Конечно, взгляд Пропеллера был своеобразен. Но, во-первых, так хорошо Жмурову плешь не знал больше никто (на правах юродивого Женя шлялся по лесу беспрепятственно, только иногда Петр приказывал выстричь ему какой-нибудь клок, будто Женя облысел). А во-вторых, здешний лес не нравился и Волку. Он считал, что лес так же похож на лес, как чердак, на котором он просидел три дня. Но Анна убедил его, что, находясь здесь для охраны Никодима Петровича, Волк сумеет разговорить того на дело Пинчука. (Пока это не удавалось. Дело Пинчука двигалось совсем в другую сторону. Но об этом – чуть позже.)

Сам Анна недолюбливал Жмурову плешь потому, что чувствовал себя здесь дураком. Ощущение восстанавливалось каждый раз, а их было уже два, по разу в день. Он не мог приладиться к босой и добродушной роже Петра, который – в соломенной шляпе и с садовыми ножницами – махал ему из своего розария. Он не попадал в здешний ритм. И не вписывался в быт.

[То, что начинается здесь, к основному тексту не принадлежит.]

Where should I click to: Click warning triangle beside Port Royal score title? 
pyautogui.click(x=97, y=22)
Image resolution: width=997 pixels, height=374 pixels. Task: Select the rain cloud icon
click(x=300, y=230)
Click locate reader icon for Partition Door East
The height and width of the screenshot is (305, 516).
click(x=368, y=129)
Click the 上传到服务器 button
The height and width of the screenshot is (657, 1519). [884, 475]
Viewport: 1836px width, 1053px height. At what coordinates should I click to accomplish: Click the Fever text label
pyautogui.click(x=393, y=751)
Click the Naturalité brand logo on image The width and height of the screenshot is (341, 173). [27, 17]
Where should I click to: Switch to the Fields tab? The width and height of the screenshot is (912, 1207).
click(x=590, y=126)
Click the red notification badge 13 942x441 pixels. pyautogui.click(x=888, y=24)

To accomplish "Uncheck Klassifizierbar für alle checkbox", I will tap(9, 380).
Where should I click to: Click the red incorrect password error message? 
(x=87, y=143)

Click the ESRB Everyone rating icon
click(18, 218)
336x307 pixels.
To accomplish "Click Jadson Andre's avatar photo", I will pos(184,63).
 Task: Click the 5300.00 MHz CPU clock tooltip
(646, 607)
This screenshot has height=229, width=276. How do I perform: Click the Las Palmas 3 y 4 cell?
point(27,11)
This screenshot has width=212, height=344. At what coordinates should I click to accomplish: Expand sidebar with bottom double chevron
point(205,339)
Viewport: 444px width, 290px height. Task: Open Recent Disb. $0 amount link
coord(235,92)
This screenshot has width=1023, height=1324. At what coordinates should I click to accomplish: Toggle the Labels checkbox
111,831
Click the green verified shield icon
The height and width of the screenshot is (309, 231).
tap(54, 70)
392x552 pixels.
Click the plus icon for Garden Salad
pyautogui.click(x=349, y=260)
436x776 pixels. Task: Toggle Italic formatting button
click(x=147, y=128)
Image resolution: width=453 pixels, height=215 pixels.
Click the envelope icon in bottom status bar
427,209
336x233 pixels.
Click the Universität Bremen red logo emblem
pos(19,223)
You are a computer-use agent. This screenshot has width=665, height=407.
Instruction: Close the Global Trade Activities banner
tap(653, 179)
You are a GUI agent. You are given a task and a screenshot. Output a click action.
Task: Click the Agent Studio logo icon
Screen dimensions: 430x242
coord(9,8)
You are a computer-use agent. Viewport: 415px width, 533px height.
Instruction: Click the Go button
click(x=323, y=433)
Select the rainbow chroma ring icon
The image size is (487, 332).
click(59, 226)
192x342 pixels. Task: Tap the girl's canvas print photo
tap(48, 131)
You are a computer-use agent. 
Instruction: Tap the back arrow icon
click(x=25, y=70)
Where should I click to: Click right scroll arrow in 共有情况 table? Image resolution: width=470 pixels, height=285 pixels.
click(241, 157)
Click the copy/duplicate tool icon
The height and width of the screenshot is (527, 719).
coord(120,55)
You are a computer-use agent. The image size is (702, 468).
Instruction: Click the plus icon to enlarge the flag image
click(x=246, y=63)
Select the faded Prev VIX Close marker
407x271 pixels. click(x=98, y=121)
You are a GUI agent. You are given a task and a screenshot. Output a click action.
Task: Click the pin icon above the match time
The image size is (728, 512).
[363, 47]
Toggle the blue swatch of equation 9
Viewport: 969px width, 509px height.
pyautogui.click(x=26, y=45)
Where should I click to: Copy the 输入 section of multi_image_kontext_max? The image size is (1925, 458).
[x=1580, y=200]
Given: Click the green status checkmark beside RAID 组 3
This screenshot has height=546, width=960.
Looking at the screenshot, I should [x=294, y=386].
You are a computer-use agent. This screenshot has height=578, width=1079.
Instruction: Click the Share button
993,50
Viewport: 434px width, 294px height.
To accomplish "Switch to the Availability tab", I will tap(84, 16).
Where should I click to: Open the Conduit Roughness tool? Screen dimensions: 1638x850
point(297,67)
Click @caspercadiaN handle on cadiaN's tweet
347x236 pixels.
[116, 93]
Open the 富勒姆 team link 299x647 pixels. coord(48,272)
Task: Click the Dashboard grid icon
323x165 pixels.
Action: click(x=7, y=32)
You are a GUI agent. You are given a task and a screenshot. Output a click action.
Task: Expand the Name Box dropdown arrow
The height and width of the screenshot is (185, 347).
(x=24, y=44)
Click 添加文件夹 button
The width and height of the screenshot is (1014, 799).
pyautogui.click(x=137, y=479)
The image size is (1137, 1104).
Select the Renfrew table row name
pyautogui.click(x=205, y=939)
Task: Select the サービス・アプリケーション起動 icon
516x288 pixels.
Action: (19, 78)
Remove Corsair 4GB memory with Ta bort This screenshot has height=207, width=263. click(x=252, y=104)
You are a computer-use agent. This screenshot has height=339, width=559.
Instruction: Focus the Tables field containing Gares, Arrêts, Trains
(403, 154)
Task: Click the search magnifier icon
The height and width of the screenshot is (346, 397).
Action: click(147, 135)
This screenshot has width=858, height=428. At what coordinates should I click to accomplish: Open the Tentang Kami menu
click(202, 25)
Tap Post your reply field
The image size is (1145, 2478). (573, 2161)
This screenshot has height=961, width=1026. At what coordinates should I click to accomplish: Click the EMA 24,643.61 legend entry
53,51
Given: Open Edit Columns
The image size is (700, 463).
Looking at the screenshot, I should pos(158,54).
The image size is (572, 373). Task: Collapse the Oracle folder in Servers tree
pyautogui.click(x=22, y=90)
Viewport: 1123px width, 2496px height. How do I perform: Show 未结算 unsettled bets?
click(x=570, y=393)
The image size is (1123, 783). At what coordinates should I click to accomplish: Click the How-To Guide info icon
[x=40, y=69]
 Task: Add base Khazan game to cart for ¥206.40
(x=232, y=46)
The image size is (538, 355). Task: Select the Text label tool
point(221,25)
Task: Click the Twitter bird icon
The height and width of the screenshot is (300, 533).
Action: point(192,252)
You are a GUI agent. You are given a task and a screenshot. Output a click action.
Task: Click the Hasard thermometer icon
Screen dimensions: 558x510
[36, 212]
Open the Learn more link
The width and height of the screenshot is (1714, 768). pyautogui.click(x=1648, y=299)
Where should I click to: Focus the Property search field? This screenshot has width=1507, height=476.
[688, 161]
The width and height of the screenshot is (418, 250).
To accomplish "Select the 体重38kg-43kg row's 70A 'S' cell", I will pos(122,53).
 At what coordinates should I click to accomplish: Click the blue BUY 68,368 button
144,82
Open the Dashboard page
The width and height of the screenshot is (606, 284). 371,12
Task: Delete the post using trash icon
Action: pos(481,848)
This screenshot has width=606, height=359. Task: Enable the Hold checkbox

Дело в том, что здесь и то и другое было так незначительно, что как бы отсутствовало.

В домике за розарием (дом почему-то назывался "нерестилищем") обычно жили пять-шесть разбойников, которым, по усмотрению Петра, следовало отдохнуть. Этим – то есть выбором кандидатов – диктат и ограничивался. И заканчивался. Не разрешалось только дуриком ломать розы и запускать воздушных змеев, видных издалека (был прецедент). Остальное – неопределенное и размытое "все" – использовалось на свой вкус. Кто отправлялся на пруд удить карасей, кто просто отдыхал от жизни, лежа где-нибудь под березой, кто – ходил, а вернее – бродил себе по лесу. Научные дискуссии велись на веранде, за вечерним чаем.